Un taureau de Camargue © LCI/TF1 |
| Camargue : les taureaux récupérés un à un |
Quatre derniers fuyards courent toujours. Mais ils ont été repérés, et contrairement à ce qui avait été annoncé, ils ne seront pas abattus. Car, depuis jeudi après-midi, une dizaine de taureaux camarguais, sur les 48 qui se sont évadés le 26 juillet d'un troupeau des Alpilles, ont déjà pu être récupérés, grâce à une grande battue. Battue qui a mobilisé gendarmes, pompiers et une quarantaine de manadiers -des gardiens de troupeaux- venus de Camargue et de Saint-Martin-de-Crau. L'opération s'est déroulée dans un champ de tournesols de 40 hectares près de Saint-Rémy-de-Provence, où les fugueurs s'étaient dispersés,. Mais ils étaient dissimulés aux regards par la hauteur des plantations. Un ULM tournait donc au-dessus du champ pour les repérer. Plusieurs taureaux avaient déjà été endormis grâce à des seringues hypodermiques.

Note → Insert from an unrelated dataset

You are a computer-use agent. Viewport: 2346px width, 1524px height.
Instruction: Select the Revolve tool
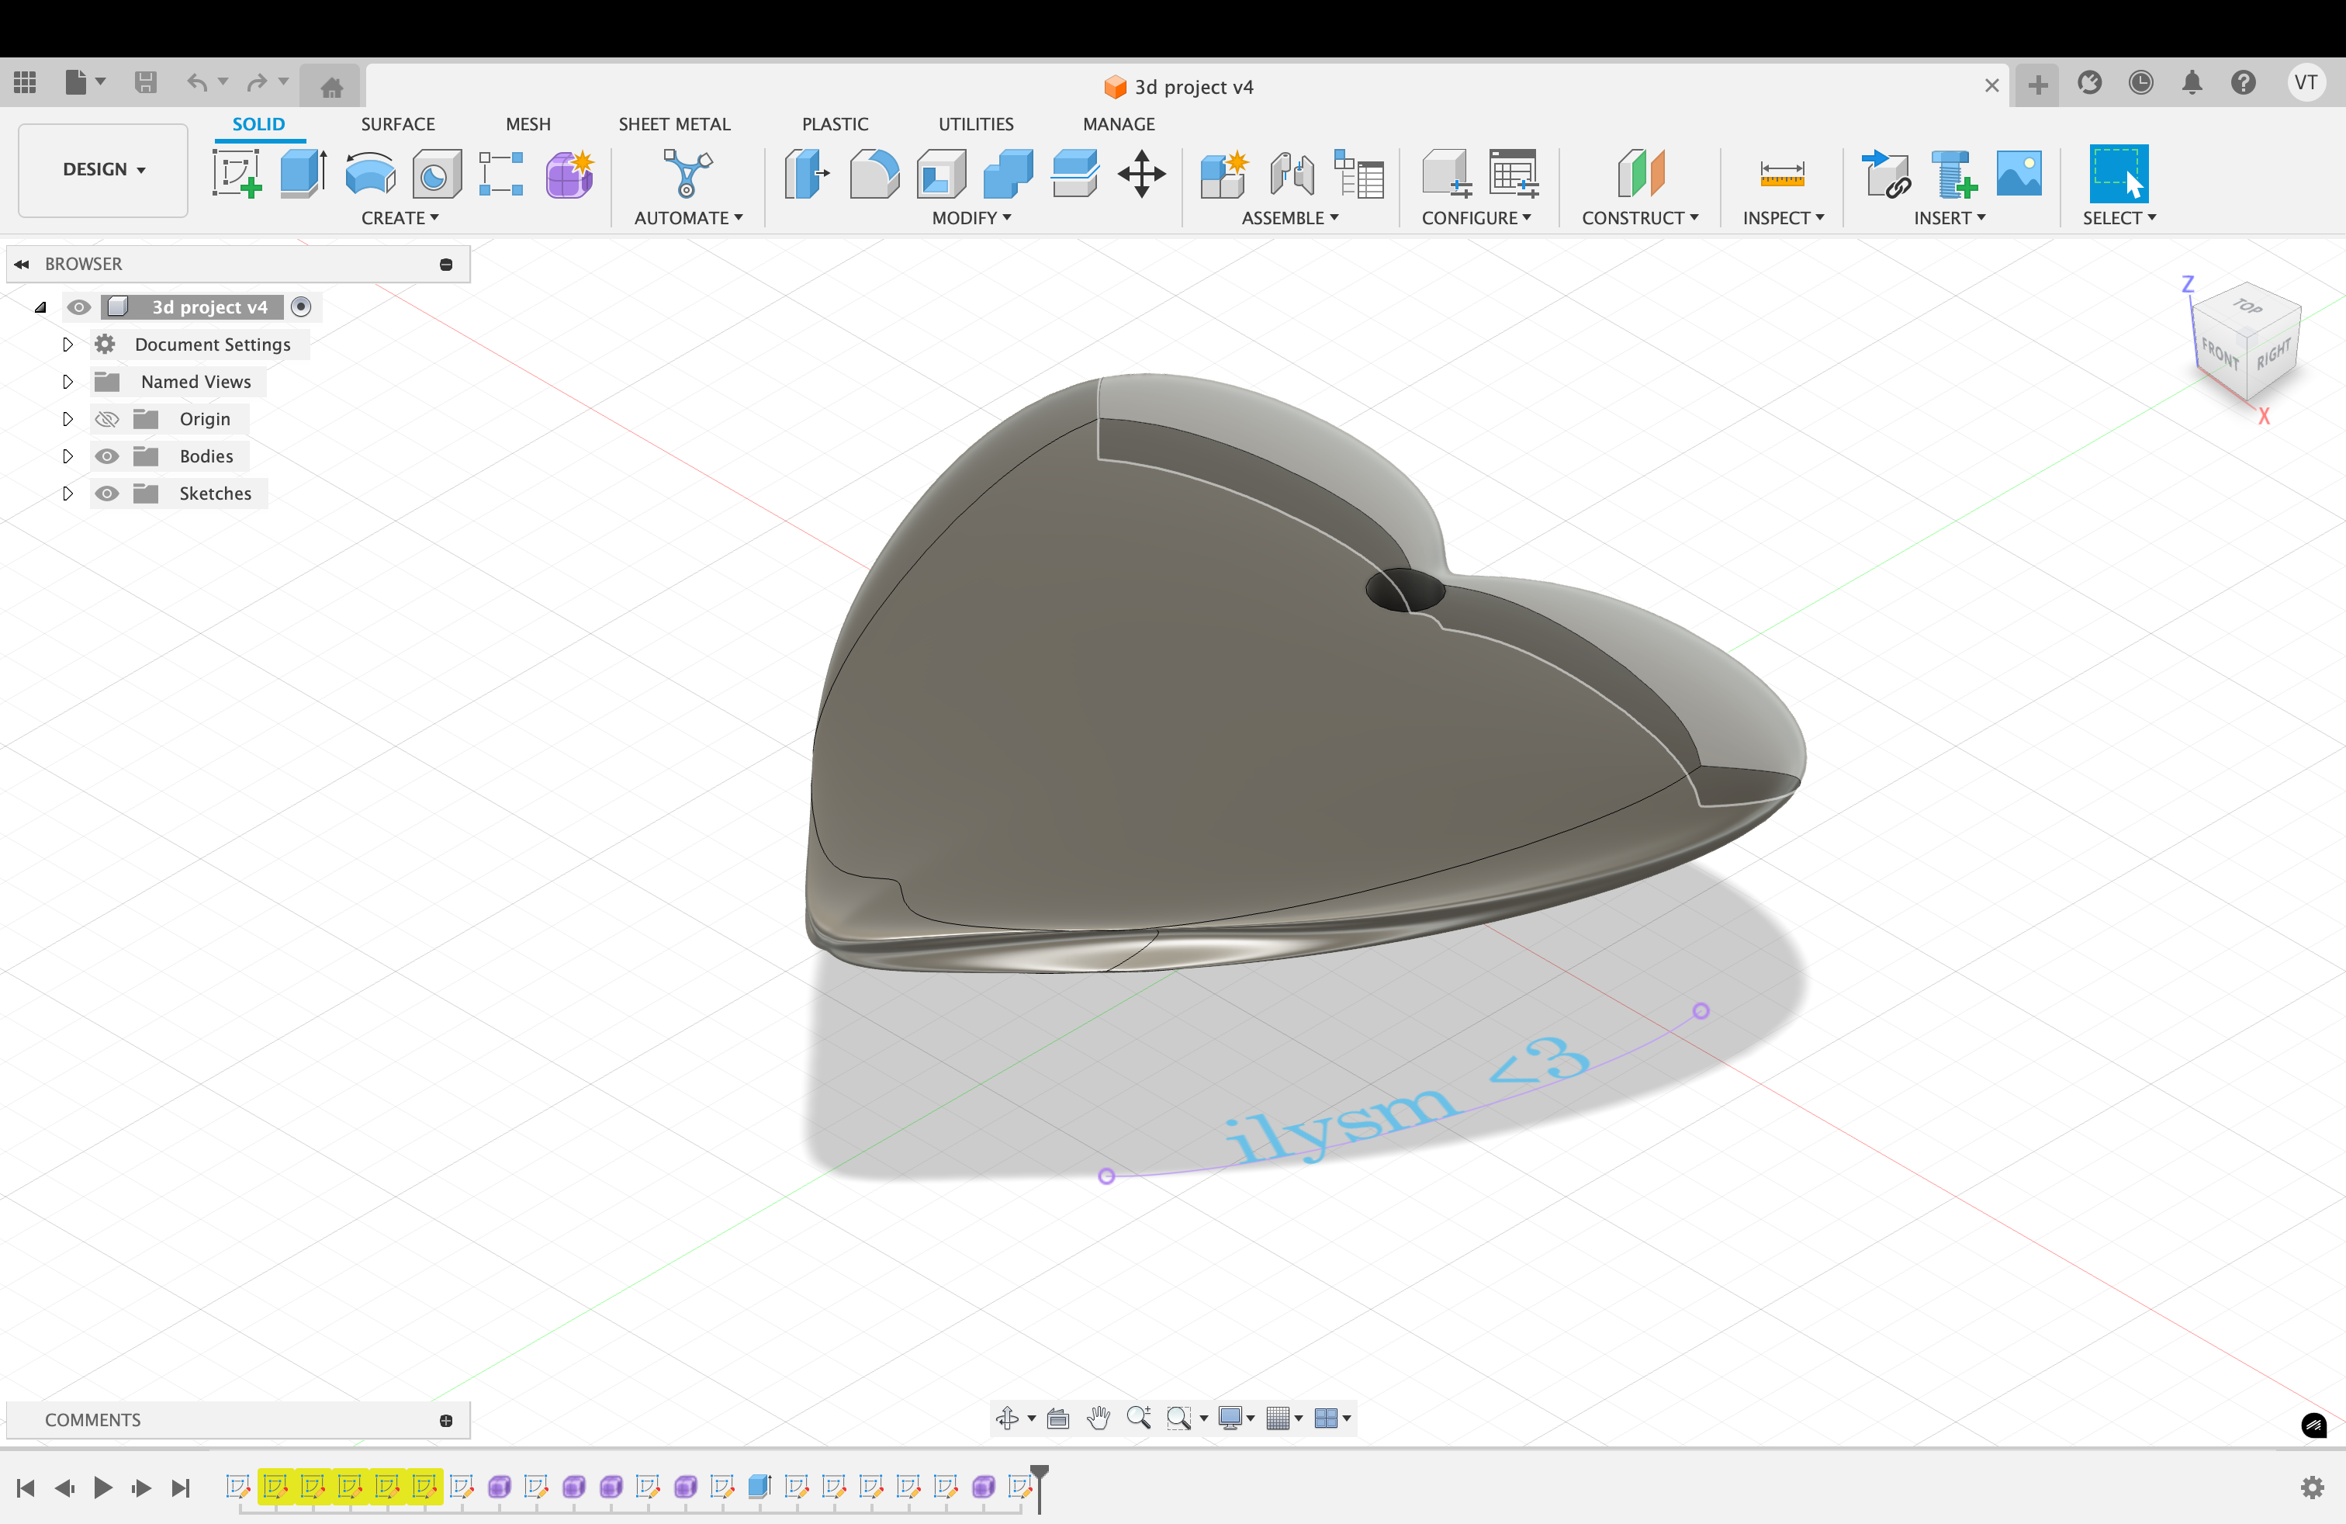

"L'opération est une réussite (...) Nous n'avons plus à nous préoccuper de mener une action d'abattage", a assuré le sous-préfet des Bouches-du-Rhône Jacques Simmonet. Au démarrage de la battue, dans la matinée, le préfet Michel Sappin avait indiqué que les animaux non récupérés jeudi soir seraient abattus, se disant déterminé à "faire cesser cette opération qui fait courir des risques à tout le monde".
Acte de malveillance ?
La sous-préfecture d'Arles a pris lundi un arrêté interdisant la circulation dans la zone, ainsi que le port et l'usage des armes pour lutter contre le braconnage dans cette région où la viande de taureau est appréciée par les amateurs de cuisine provençale. Elle maintient également ses consignes de prudence à destination des riverains et des touristes, même si les bêtes ne sont pas des taureaux de combat et ont les cornes limées.
L'enquête sur la fuite des animaux, confiée à la gendarmerie, privilégie l'hypothèse d'un acte de malveillance : les barrières de la manade "Les Alpilles", d'où proviennent les bestiaux, ont été endommagées.